The study noted that its presence was critical to maintain the ongoing inflammation seen in cases of rheumatoid arthritis. In reference to this study, the author stated “We have uncovered one way that the immune system may be triggered to attack the joints in patients with rheumatoid arthritis. We hope our new findings can be used to develop new therapies that interfere with tenascin-C activation of the immune system and that these will reduce the painful inflammation that is a hallmark of this condition”

I was able to contact Dr Kim Midwood and obtained this brief interview:

1. Do you have any speculations as to why Tenascin-C is overly expressed in certain individuals causing prolonged inflammation cases, whilst remaining within normal levels in others?

What regulates tissue levels of tenascin-C is not currently known and this is something that we are working on finding out.

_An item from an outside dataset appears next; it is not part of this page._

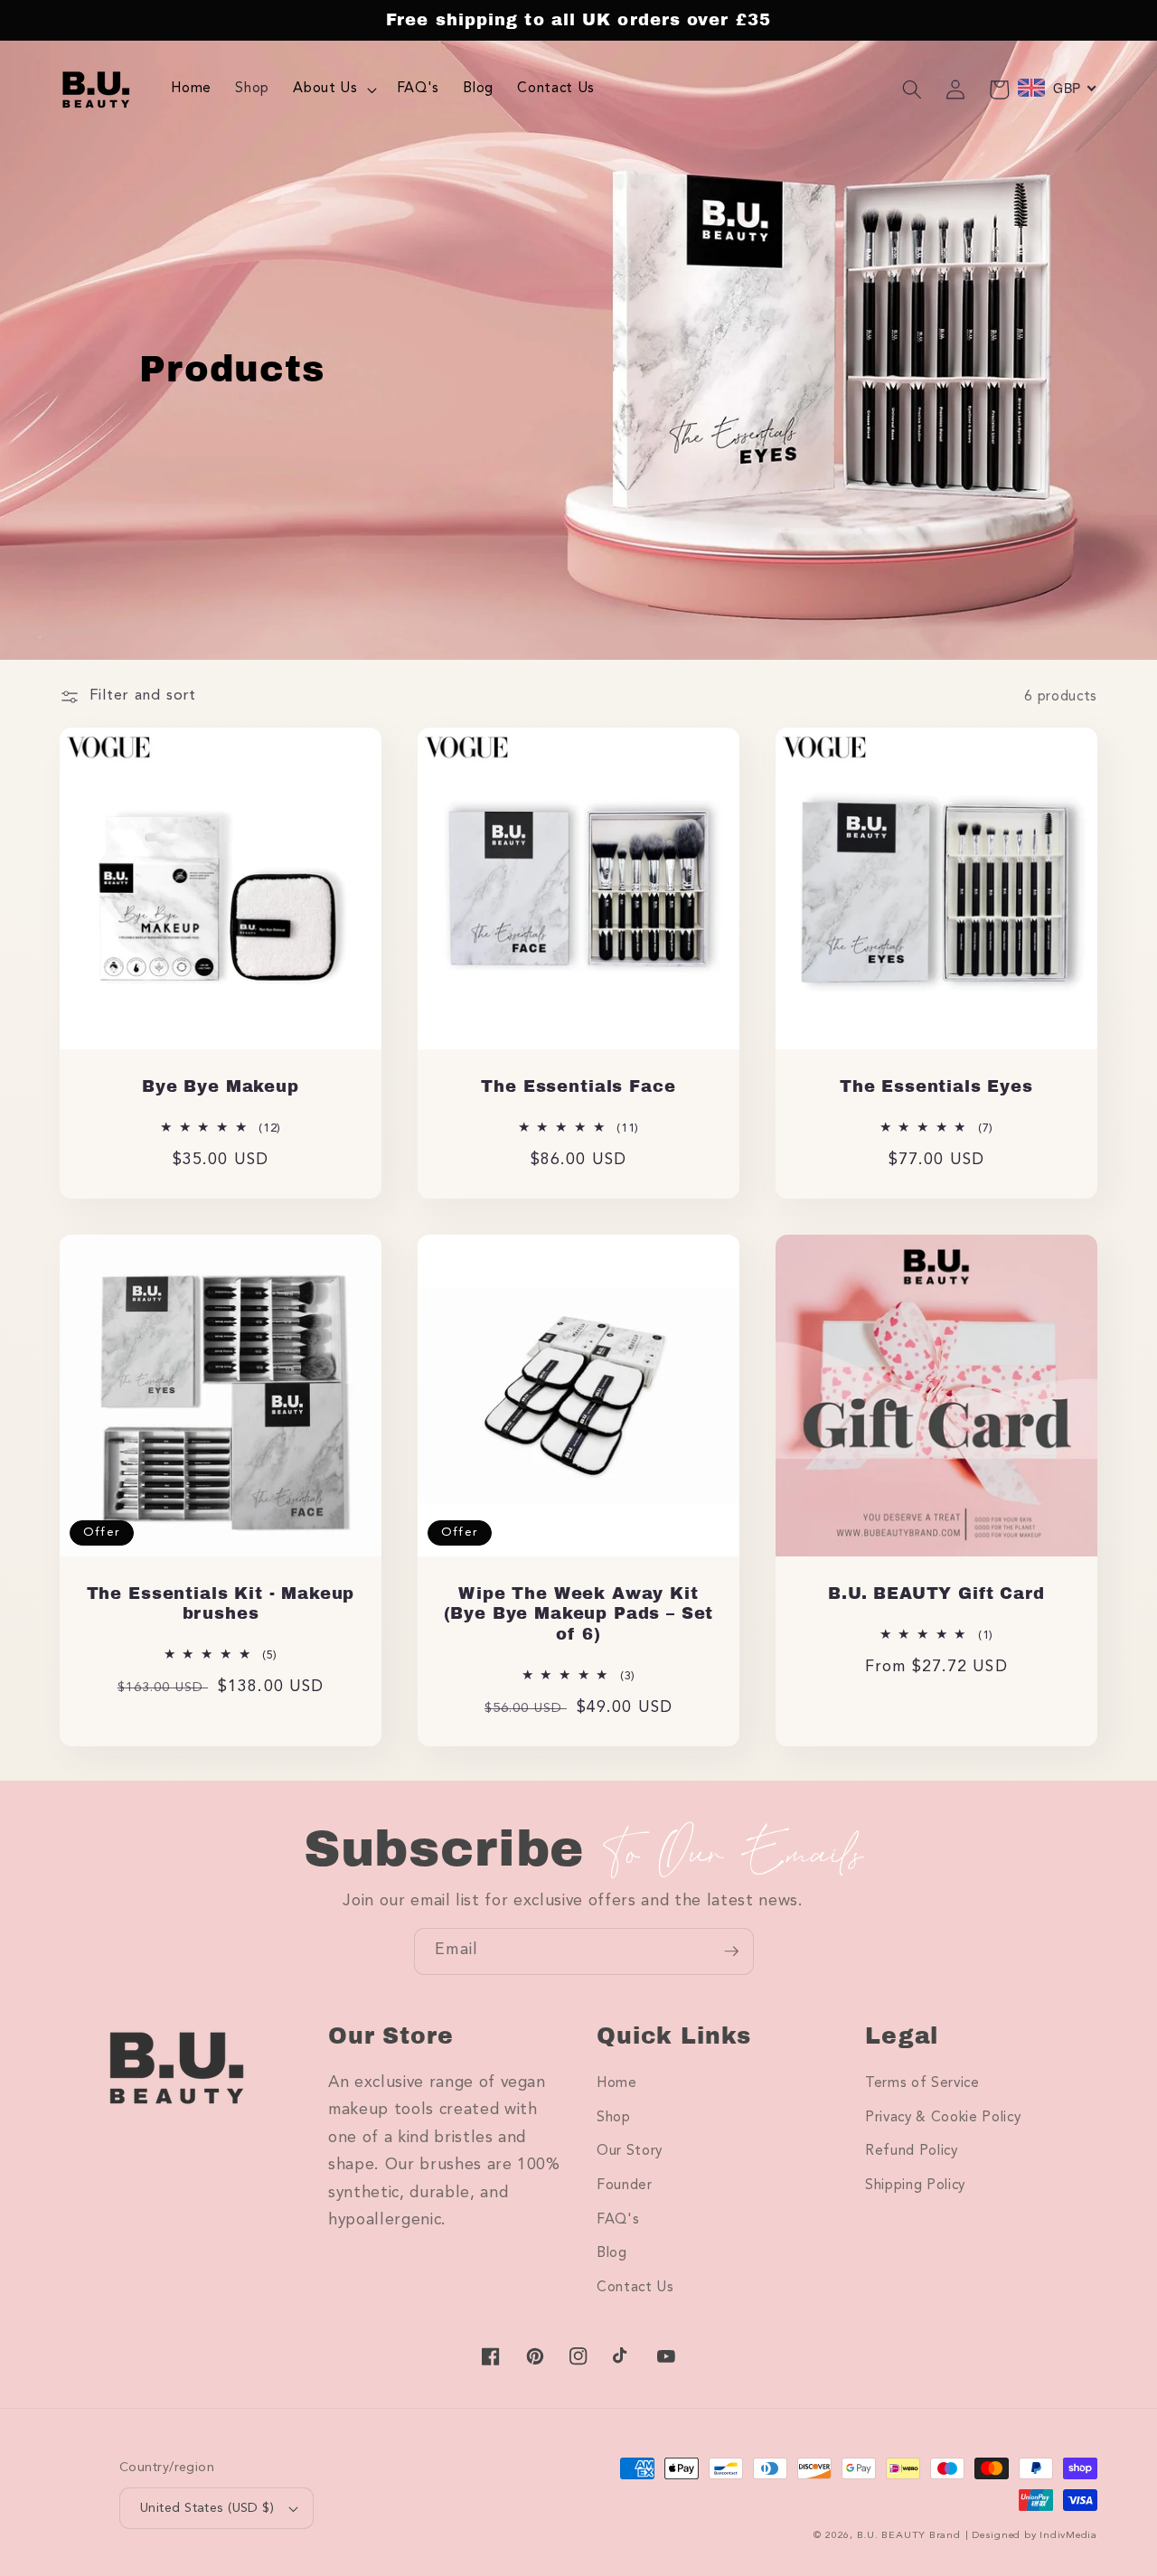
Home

2. From the different ligands of TLR4, why was Tenascin-C of particular interest in your research?

I have a long standing interest in how cell behavior is influenced by the extracellular environment, and in particular the role of extracellular matrix proteins in regulating cell phenotype during the response to tissue injury.  For the last 10 years, I’ve been studying the role of tenascin-C – a protein specifically and transiently expressed upon tissue injury, but persistently expressed in chronic inflammatory diseases such as rheumatoid arthritis.  This pattern of expression, plus the high homology of tenascin-C domains to other known pro-inflammatory matrix molecules or  ‘DAMPs’ prompted us to investigate whether tenascin-C was an endogenous activator of the immune response and whether its persistent expression in RA contributed to disease pathogenesis.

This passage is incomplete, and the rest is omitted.